La jefa del Gobierno de origen neofascista y líder del partido ultra Fratelli d’Italia, Giorgia Meloni, se implicó directamente en la campaña, arriesgando su popularidad por sacar adelante un tema muy sensible para las derechas, en constantes fricciones con jueces y fiscales.
La participación en el plebiscito fue considerable: casi 59%, sobre un tema que fue enmarcado como muy técnico.

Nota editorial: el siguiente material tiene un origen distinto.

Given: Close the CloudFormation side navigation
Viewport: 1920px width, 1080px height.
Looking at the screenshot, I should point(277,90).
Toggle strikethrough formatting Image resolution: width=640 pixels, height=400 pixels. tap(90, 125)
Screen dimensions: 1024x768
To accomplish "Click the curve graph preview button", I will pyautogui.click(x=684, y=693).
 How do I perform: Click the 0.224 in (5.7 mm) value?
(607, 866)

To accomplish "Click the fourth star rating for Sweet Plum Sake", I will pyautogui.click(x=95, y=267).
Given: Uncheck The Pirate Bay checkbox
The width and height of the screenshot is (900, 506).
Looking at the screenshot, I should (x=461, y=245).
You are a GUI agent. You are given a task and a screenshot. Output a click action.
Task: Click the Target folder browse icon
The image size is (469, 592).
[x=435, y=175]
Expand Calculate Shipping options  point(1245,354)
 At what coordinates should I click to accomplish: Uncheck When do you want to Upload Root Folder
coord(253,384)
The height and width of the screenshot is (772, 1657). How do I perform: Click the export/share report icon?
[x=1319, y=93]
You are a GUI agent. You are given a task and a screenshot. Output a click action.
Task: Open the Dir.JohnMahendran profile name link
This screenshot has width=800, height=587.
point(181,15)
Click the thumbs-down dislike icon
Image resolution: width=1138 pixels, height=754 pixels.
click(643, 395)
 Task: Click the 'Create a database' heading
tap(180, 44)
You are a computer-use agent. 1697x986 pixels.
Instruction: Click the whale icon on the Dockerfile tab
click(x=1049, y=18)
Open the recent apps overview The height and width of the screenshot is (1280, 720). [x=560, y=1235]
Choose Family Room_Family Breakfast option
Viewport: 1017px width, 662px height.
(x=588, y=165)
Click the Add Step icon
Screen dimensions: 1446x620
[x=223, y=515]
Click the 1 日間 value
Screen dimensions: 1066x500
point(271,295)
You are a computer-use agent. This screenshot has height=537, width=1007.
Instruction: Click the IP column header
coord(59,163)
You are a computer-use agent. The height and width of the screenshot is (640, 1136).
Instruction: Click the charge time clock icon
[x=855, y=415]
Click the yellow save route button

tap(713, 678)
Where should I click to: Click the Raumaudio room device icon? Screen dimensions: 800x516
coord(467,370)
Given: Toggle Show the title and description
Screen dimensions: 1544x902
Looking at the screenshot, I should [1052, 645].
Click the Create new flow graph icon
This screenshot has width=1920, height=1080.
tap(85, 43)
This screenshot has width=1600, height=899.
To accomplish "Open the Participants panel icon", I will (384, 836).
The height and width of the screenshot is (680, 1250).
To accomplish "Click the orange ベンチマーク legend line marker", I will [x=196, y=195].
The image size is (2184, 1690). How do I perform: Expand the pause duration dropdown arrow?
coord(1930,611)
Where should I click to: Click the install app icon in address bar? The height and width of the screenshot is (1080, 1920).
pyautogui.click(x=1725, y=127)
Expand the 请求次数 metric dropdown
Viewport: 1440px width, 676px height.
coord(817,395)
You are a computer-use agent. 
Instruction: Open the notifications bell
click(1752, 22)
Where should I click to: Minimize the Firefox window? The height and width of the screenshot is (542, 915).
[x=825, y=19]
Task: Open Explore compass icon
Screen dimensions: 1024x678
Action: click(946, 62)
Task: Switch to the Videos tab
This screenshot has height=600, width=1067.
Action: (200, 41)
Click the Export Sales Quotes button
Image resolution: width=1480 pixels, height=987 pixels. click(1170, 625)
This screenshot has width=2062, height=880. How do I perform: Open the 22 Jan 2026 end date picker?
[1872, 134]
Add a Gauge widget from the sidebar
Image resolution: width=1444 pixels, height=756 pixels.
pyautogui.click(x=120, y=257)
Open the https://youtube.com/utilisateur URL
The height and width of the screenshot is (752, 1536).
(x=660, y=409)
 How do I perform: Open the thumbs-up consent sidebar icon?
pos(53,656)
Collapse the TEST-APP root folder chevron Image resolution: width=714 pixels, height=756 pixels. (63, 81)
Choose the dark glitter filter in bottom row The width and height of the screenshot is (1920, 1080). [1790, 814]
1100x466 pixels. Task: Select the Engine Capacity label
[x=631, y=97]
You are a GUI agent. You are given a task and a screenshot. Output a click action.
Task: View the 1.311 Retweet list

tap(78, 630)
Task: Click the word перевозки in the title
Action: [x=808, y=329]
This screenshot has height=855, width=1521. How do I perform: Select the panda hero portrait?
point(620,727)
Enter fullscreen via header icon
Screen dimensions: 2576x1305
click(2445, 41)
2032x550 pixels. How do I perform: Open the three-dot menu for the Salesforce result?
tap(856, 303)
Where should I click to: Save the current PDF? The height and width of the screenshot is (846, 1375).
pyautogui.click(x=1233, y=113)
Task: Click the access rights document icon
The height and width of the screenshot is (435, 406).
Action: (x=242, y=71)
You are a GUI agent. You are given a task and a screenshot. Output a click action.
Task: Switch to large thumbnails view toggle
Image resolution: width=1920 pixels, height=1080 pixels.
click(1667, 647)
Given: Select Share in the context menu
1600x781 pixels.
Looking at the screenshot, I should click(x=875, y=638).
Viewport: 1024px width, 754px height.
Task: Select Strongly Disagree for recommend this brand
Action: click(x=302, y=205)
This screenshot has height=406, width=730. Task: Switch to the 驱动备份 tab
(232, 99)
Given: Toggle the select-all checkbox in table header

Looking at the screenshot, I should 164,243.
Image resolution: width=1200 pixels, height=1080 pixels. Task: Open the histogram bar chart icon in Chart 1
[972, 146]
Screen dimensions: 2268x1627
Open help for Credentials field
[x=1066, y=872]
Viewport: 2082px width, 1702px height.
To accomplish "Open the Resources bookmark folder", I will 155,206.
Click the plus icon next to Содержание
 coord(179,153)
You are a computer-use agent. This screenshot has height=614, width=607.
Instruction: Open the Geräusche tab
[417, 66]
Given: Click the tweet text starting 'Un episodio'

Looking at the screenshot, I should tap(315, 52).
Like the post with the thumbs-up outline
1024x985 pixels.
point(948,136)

Pues bien, este plebiscito se transformó en una importante derrota para Meloni, quien ya lleva tres años y medio como líder de una coalición de derechas (todo un récord después de Berlusconi) a poco más de un año de que tengan lugar nuevas elecciones legislativas. El no a la reforma constitucional se impuso con casi el 54% de los sufragios.
Este resultado es relevante, ya que hay varios indicios de un inicio de agotamiento de algunos gobiernos iliberales de derecha radical. Es así como la coalición que apoya al gobierno de Viktor Orban en Hungría estaría perdiendo las elecciones del próximo mes de abril, según varias encuestas, a manos de una fuerza de centroderecha que se inscribe en el grupo del Partido Popular en el Parlamento Europeo.
Qué duda cabe: el mesianismo belicista de Trump está generando un importante efecto tóxico en el viejo continente, cuya popularidad entre los europeos ha caído a mínimos históricos, incluso entre los votantes de las distintas derechas radicales.
Una mala salida del conflicto militar con Irán bien podría traducirse en sendas derrotas de los partidos que, hasta hace poco, eran aliados de Donald Trump. Meloni tuvo que tomar distancia de los bombardeos con Irán, declarando que esta “no es nuestra guerra”: lo mismo hizo Marine Le Pen.
Lo anterior no quiere decir que las izquierdas socialistas y socialdemócratas vuelvan mecánicamente a ser alternativa: su confusión ideológica y la permanencia de temas que no son cómodos para su programa las obliga a repensarse seriamente: en mi opinión, a refundarse, tomando nota de que el mundo dejó de ser lo que conocíamos.